[Records of locating words and elements]
=-=-=-=-=

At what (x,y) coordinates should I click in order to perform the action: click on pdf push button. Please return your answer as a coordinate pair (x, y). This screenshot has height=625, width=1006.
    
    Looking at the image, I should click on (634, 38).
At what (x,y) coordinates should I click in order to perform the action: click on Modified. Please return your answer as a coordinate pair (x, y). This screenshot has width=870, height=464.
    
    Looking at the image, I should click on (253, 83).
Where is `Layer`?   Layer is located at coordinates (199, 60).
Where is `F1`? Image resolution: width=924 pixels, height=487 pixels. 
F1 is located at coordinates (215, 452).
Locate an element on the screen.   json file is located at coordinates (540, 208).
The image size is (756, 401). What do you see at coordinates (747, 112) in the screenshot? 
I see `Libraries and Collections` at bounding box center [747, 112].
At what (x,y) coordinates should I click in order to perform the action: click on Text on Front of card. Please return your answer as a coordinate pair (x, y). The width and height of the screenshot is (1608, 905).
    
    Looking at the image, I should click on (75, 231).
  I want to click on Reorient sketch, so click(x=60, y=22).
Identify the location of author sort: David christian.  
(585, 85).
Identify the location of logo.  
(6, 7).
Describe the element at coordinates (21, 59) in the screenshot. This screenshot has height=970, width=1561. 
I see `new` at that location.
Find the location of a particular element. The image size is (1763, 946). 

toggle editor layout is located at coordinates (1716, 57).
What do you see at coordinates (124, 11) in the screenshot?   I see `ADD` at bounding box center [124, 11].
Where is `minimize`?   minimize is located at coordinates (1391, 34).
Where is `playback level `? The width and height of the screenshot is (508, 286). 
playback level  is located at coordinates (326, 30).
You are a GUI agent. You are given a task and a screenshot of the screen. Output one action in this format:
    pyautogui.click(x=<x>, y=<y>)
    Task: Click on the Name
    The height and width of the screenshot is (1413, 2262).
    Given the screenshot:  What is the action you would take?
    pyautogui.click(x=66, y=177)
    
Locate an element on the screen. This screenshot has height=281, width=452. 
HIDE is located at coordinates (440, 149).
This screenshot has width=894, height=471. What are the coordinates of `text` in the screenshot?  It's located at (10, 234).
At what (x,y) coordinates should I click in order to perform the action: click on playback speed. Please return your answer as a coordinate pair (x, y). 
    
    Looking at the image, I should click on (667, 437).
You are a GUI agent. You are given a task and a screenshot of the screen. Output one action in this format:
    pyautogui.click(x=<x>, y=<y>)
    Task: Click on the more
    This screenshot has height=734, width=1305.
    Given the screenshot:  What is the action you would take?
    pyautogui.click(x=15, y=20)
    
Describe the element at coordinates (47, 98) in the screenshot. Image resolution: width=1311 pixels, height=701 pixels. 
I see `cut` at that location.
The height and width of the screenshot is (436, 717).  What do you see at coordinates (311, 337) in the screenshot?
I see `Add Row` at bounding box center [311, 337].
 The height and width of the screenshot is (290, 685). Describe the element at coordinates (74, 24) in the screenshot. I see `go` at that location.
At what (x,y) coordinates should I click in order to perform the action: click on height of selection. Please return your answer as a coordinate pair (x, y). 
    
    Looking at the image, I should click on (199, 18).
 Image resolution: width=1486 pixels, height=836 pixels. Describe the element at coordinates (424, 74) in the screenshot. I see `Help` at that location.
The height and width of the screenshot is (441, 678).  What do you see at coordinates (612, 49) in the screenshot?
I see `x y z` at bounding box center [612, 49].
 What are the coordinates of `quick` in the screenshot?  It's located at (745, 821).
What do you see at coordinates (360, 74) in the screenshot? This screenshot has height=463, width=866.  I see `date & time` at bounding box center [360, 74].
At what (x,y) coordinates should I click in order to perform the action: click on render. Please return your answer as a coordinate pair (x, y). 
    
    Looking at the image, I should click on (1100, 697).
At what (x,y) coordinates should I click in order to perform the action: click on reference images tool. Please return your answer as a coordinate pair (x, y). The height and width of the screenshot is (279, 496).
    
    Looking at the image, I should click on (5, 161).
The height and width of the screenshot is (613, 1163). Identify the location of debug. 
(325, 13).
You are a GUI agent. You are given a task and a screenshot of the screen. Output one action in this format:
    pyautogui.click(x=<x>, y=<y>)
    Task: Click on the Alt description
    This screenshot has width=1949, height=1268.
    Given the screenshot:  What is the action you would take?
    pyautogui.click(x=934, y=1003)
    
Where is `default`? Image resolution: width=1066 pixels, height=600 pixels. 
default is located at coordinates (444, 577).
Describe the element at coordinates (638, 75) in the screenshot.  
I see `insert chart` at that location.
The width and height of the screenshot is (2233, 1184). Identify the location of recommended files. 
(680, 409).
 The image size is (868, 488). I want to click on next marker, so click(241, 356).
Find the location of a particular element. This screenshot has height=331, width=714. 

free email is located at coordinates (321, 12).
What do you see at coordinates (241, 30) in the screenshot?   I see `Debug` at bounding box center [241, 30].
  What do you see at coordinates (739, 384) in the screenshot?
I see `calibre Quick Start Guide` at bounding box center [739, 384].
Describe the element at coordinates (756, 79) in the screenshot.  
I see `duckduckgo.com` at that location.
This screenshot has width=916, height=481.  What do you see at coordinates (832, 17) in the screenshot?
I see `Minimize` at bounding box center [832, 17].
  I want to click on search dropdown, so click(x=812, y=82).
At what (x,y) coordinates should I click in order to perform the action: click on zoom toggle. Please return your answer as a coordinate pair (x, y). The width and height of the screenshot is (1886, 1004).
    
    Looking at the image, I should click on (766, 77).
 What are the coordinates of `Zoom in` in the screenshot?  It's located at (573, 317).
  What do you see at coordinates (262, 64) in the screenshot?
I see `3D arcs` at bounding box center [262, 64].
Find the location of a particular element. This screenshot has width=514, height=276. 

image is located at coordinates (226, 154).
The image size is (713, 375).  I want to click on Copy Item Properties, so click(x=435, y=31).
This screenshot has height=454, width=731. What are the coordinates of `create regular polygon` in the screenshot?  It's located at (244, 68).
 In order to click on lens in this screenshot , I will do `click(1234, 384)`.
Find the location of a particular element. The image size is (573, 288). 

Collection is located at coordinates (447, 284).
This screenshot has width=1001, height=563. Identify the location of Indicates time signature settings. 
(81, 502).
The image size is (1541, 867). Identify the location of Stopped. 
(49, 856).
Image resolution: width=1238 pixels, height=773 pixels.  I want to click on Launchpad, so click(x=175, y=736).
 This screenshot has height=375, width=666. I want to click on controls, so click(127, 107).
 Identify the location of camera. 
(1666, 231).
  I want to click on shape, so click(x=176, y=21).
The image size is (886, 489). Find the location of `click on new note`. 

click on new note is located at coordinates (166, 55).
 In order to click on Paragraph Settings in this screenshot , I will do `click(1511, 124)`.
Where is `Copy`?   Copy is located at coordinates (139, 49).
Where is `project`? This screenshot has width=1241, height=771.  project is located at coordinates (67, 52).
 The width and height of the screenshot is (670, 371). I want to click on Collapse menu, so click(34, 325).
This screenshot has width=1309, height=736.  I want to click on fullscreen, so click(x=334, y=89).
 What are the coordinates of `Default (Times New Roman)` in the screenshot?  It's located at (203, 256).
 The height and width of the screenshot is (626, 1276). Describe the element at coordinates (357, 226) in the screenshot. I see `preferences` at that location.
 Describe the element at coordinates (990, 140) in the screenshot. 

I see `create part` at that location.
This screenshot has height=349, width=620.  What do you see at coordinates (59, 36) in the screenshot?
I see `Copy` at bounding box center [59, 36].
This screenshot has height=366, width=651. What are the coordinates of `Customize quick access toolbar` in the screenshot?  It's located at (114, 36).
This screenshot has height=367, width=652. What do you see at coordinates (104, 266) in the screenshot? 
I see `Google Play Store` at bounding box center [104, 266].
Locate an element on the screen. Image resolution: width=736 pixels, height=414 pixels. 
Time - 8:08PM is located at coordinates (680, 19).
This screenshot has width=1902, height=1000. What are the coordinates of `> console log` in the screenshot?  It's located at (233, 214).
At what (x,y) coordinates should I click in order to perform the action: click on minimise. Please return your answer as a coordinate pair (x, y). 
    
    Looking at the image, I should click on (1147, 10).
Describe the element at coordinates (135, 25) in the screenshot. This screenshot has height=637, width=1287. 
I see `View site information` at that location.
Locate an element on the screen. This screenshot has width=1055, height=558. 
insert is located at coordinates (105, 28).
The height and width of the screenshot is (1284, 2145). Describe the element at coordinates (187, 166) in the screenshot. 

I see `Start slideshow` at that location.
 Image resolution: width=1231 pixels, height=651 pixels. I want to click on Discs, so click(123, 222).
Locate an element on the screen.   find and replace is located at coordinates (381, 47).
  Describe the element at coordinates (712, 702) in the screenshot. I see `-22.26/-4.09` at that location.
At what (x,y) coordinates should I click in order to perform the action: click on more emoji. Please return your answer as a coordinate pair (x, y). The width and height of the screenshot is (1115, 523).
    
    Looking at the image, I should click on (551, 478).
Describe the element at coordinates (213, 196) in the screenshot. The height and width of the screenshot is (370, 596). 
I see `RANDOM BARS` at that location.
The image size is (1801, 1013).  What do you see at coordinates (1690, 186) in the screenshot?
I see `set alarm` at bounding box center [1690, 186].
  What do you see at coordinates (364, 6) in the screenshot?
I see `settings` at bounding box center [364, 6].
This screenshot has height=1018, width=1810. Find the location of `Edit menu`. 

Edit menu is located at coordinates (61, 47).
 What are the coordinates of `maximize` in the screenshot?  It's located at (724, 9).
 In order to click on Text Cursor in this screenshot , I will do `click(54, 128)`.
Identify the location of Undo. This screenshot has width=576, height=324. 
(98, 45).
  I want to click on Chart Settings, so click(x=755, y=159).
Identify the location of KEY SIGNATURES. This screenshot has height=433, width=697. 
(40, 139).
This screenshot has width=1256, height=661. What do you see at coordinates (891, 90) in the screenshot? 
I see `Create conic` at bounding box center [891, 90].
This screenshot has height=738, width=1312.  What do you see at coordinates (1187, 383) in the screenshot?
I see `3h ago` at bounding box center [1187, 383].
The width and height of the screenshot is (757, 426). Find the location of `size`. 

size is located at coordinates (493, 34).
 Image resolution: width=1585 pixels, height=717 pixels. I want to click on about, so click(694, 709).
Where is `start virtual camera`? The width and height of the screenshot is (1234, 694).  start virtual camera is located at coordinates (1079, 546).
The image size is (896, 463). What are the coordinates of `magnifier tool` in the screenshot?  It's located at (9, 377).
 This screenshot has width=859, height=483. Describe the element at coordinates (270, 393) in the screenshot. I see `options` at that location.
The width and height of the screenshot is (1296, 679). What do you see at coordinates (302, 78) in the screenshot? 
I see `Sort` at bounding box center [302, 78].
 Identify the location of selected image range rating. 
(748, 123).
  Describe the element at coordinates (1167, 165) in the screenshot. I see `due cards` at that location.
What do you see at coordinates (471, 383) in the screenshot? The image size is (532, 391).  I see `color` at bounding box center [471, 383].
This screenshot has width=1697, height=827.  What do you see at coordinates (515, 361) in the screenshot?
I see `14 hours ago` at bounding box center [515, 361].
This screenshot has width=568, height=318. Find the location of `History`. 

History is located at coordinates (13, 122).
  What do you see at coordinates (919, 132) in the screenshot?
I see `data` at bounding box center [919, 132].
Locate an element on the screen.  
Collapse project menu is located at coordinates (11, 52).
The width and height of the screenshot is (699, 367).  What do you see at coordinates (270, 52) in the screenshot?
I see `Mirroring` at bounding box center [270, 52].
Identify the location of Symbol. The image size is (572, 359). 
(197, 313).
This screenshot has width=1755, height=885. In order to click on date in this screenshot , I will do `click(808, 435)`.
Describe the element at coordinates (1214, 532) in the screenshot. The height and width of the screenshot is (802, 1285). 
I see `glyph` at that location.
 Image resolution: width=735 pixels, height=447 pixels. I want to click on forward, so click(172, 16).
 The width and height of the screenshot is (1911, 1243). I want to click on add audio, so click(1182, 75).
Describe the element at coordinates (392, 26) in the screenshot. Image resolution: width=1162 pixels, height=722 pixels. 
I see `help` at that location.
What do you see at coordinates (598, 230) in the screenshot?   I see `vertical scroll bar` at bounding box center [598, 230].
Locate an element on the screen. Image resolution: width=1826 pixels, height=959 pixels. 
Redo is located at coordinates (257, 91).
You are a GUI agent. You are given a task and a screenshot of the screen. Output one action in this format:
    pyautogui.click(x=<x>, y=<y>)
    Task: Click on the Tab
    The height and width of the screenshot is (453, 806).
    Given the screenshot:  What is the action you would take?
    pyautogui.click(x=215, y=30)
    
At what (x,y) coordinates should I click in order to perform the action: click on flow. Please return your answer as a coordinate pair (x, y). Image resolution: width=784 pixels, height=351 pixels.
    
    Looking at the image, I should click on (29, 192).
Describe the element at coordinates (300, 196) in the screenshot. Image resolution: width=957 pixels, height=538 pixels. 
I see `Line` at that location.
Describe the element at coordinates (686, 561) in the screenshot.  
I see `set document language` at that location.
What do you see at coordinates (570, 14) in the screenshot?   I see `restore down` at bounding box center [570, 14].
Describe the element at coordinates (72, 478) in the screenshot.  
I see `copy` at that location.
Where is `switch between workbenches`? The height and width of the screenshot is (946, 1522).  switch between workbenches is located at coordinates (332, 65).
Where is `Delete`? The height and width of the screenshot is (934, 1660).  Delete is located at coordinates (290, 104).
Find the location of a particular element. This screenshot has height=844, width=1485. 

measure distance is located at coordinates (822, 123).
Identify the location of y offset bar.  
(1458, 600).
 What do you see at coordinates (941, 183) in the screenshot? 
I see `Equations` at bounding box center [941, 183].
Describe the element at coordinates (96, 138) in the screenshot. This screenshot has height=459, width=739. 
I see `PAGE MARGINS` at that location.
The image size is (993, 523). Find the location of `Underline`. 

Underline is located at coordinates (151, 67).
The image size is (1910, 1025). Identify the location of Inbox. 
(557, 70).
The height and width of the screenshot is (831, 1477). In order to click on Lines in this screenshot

=-=-=-=-=

WHAT TO DO =>
Update the records from the start up to and including the line with "Looking at the image, I should click on (634, 38).", replacing "pdf push button" with "print push button" and leaving everything else unchanged. Return only those lines.

TASK RESULT =>
At what (x,y) coordinates should I click in order to perform the action: click on print push button. Please return your answer as a coordinate pair (x, y). This screenshot has height=625, width=1006.
    
    Looking at the image, I should click on (634, 38).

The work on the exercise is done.